- _WHAT IS BEING ASKED_
Only the lines below, from the one with "Instruction: Click the new" through the one with "Given: Click the Performance stopwatch icon", are to be written out, exactly.

· · · · · · ·

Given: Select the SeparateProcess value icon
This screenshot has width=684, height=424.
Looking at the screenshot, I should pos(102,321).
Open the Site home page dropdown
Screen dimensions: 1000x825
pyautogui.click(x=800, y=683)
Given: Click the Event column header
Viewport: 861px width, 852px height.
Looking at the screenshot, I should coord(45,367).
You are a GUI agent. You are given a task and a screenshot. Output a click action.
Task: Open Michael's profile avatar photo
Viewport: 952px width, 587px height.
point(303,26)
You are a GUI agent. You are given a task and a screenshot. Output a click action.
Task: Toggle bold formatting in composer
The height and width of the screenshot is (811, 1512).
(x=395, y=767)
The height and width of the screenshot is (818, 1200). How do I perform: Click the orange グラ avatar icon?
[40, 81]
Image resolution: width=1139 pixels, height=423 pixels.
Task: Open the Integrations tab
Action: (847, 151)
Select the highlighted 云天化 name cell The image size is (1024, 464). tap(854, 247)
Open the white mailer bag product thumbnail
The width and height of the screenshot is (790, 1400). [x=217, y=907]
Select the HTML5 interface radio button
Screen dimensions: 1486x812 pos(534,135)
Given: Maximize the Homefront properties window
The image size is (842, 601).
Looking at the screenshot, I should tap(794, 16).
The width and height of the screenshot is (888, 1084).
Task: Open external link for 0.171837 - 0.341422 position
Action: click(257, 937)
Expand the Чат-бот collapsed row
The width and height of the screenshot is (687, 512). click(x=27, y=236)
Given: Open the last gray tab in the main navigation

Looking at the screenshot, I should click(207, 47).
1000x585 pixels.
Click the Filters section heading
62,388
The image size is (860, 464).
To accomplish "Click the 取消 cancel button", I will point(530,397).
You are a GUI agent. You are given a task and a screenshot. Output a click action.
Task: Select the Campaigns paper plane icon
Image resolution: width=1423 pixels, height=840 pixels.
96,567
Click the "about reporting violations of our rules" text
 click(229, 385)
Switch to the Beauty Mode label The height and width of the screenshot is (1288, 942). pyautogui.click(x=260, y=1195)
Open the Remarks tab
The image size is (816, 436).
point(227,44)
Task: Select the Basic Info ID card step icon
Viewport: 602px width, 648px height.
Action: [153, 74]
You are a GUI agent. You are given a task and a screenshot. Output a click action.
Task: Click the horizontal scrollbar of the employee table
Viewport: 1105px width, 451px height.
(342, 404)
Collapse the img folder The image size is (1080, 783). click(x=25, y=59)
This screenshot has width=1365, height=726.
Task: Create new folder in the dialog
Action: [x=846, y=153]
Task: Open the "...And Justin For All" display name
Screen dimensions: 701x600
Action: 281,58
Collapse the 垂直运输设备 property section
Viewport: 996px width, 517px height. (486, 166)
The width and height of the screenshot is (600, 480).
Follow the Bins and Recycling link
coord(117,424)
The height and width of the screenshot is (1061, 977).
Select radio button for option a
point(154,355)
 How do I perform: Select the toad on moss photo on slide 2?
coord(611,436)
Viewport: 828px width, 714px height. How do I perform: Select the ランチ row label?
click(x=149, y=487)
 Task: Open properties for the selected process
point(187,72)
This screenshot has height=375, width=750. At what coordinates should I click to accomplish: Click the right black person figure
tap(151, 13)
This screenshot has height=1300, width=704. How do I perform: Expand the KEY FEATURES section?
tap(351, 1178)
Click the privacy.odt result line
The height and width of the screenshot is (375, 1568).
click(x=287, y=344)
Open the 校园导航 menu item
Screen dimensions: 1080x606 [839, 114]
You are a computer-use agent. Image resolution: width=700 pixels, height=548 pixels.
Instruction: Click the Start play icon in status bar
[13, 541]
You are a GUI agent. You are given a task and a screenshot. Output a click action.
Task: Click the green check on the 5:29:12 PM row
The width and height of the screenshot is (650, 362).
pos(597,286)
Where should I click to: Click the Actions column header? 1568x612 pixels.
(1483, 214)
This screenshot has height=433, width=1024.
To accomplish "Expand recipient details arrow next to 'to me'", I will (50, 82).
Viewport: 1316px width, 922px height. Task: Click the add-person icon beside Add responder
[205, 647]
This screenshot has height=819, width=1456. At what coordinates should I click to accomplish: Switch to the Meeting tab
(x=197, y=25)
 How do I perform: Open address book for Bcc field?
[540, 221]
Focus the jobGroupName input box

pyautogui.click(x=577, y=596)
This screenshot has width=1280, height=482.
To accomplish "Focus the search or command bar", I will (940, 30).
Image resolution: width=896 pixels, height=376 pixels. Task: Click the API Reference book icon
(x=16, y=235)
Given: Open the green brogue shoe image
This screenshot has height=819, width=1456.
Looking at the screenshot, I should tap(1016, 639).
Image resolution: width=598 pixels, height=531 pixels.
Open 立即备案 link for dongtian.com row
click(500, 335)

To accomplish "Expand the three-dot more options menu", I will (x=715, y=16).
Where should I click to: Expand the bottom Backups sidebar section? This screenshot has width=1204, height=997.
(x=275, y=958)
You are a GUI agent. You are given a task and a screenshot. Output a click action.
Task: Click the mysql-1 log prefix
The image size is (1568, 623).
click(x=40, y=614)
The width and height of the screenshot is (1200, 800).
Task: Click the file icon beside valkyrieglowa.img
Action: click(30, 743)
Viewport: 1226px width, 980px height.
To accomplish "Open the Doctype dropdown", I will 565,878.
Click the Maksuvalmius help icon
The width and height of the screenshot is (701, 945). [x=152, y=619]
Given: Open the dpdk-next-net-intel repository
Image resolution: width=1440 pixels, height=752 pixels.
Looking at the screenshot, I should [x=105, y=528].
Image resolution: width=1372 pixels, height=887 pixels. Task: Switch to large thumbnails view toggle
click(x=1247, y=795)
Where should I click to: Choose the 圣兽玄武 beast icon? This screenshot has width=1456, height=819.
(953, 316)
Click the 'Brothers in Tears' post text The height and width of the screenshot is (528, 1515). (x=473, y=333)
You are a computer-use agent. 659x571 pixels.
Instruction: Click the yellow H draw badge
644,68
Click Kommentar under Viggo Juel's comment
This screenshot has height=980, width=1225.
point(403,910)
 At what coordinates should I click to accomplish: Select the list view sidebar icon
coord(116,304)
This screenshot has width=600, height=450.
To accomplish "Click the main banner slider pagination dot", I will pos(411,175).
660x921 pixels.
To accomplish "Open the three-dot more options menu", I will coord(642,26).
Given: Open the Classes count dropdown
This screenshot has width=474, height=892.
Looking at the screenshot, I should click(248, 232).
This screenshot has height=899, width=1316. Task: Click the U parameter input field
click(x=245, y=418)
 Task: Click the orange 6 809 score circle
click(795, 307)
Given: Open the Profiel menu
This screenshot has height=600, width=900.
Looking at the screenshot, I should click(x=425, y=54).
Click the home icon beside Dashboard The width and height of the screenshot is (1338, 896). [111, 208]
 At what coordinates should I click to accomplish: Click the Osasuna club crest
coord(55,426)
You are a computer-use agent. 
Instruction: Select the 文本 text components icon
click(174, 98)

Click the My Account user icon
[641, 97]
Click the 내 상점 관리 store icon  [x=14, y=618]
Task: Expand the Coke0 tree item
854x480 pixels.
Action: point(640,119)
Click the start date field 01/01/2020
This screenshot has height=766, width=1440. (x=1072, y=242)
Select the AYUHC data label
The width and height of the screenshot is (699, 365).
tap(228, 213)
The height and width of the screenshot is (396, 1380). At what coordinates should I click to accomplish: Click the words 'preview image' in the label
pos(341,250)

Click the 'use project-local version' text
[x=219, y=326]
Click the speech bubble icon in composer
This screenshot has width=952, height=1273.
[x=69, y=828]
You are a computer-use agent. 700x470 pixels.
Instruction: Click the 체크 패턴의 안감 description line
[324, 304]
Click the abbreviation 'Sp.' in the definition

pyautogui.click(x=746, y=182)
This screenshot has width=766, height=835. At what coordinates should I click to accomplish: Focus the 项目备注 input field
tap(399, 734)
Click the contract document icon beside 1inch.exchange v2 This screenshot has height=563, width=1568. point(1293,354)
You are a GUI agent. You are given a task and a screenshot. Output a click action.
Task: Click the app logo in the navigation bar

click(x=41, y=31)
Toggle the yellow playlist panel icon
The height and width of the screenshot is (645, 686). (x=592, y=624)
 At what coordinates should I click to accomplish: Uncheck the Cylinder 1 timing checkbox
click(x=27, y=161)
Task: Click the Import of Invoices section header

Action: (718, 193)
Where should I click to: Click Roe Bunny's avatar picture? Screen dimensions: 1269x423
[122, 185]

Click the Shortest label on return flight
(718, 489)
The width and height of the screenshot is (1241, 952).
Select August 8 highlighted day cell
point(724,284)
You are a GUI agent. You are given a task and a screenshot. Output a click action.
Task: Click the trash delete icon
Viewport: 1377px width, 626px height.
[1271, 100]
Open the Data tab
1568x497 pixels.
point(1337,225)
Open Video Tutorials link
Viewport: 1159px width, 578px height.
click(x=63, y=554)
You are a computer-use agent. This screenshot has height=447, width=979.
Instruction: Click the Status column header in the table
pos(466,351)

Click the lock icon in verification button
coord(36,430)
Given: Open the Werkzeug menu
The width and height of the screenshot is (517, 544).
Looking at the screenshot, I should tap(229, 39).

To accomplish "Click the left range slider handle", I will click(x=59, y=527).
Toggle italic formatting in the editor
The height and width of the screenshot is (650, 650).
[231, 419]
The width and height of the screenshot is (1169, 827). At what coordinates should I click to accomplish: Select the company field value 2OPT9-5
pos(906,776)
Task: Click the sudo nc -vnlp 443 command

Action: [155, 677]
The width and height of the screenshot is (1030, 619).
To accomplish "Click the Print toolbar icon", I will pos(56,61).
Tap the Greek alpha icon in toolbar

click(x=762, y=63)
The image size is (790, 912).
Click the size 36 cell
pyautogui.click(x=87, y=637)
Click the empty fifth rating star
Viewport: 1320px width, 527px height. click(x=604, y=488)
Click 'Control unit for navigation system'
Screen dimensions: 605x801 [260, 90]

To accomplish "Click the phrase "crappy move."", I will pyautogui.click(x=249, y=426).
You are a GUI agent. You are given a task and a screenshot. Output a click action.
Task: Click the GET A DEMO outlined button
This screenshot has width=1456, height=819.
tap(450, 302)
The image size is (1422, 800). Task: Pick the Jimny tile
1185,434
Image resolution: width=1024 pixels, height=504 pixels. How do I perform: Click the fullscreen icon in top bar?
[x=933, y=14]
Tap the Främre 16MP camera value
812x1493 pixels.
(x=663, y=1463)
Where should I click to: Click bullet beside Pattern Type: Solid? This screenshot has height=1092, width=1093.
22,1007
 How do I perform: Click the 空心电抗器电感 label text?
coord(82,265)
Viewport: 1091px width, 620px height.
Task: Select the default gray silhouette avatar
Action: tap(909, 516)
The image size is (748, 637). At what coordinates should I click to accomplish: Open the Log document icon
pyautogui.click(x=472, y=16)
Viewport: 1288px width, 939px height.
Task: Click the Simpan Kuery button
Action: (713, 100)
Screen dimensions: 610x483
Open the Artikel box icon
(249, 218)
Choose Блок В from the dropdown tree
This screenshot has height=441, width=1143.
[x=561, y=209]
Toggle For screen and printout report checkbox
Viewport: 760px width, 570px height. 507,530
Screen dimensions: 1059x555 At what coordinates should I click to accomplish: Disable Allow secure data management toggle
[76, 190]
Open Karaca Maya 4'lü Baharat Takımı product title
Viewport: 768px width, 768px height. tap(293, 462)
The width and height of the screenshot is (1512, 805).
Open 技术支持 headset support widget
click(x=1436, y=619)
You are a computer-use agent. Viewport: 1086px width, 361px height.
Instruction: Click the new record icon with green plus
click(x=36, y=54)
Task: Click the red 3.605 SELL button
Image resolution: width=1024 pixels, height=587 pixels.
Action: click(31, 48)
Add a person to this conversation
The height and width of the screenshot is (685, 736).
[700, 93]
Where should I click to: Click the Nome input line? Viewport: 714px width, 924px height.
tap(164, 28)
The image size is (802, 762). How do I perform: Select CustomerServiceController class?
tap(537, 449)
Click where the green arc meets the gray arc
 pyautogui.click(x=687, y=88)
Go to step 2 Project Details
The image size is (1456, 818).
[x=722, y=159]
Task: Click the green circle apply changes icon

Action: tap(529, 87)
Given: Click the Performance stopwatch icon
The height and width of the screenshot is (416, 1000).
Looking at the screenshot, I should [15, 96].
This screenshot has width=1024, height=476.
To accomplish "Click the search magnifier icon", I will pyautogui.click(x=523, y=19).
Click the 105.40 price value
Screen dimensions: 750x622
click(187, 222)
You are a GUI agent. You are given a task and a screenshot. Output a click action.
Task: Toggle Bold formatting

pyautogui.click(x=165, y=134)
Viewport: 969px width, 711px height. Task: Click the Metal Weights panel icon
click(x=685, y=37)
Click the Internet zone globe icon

· · · · · · ·

- _REPLY TO THE TASK_
Instruction: Click the new record icon with green plus
click(x=36, y=54)
Task: Click the red 3.605 SELL button
Image resolution: width=1024 pixels, height=587 pixels.
Action: click(31, 48)
Add a person to this conversation
The height and width of the screenshot is (685, 736).
[700, 93]
Where should I click to: Click the Nome input line? Viewport: 714px width, 924px height.
tap(164, 28)
The image size is (802, 762). How do I perform: Select CustomerServiceController class?
tap(537, 449)
Click where the green arc meets the gray arc
 pyautogui.click(x=687, y=88)
Go to step 2 Project Details
The image size is (1456, 818).
[x=722, y=159]
Task: Click the green circle apply changes icon

Action: tap(529, 87)
Given: Click the Performance stopwatch icon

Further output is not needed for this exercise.